La chispa de un amor la encienden unos ojos pero todos deberíamos de saber que una persona es mucho más que una mirada, por eso, para que la chispa del amor no se apague es necesaria la quema de un corazón, es preciso que el amor en realidad sea simplemente la combustión continuada de un corazón en llamas.
La rabia, el tabaco, el amor, las dependencias en fin, son el alegórico instrumento del que se sirve el azar para, cuando las llamas se apaguen, relegarnos al mundo ceniciento en el orden en que el tiempo de ignición vaya disponiendo.
Piensa el fuego que está bien que una chispa prenda en la noche plácida de un sofocante estío y que está mal que con el rocío de la mañana una mujer intente apagar las primeras llamas. Piensa el tiempo que al escurrirse entre la casualidad y el destino, puede dejar que las llamas de ese incendio se coman los pastos secos y que la imponderable humareda se adueñe del campo. Está bien que el fuego chamusque las horas en los desiertos, que salten de las piedras candentes las serpientes y que estas, sedientas, se beban la substancia que mide el tiempo de los muertos. No está bien, sin embargo, que las llamas prendan al borde de los caminos de una tierra tan hermosa y que corten el regreso a casa de los buenos caminantes. No está bien que el fuego presuma tanto.
¿Quién no se ha demorado ante un hermoso resplandor, ante la hipnótica lobreguez de un incendio?
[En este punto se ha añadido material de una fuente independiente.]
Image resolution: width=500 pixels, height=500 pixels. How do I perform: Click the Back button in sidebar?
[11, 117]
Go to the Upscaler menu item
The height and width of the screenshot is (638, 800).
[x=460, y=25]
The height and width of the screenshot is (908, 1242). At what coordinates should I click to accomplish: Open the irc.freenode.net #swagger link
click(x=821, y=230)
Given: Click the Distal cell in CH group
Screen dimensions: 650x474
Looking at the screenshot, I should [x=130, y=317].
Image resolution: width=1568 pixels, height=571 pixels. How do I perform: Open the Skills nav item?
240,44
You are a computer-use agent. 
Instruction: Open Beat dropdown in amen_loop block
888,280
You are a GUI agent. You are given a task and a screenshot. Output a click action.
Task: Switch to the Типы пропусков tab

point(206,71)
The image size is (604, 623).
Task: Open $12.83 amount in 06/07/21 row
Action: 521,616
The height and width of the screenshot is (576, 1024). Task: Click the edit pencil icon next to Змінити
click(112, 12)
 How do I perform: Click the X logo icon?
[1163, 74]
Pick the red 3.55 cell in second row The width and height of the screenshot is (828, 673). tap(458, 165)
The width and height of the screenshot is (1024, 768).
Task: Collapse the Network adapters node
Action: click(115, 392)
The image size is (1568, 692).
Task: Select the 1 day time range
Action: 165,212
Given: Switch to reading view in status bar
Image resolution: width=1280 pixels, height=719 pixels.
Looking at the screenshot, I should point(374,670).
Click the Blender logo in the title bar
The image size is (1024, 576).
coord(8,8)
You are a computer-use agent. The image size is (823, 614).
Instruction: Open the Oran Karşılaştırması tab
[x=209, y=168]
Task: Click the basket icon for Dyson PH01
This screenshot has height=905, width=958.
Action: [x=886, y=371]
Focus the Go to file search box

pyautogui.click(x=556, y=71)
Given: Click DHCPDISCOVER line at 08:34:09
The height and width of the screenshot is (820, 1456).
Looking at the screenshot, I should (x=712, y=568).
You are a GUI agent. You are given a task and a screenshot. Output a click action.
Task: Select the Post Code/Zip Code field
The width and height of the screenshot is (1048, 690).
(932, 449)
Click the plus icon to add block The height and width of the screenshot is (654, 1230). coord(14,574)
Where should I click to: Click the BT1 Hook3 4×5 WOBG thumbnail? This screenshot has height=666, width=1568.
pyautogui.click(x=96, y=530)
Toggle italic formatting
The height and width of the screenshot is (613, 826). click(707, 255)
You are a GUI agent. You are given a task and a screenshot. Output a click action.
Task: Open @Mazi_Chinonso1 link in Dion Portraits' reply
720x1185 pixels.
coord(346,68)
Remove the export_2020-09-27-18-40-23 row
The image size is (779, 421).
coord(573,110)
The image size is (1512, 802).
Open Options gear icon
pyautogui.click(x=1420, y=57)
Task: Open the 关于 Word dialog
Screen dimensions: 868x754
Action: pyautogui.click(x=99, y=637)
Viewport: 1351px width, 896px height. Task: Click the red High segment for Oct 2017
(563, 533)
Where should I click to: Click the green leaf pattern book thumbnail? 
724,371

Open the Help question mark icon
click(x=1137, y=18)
Hay un placer antiguo en la contemplación del lamer de las llamas, en esa lengua que resbala por el cuerpo de la tierra calcinada y que declina para arremolinarse luego en un eterno vano que se abisma.
Pienso ahora que aquel trozo de cristal minúsculo prendió la brizna seca y que la chispa se encerró en el espejo de mi memoria, que me demoré demasiado, que el hilo invisible de una llama recorrió la noche entera de mi vida y vino a convertir la rabia, el tabaco, el amor, en el tiempo cósmico de mi ceniza.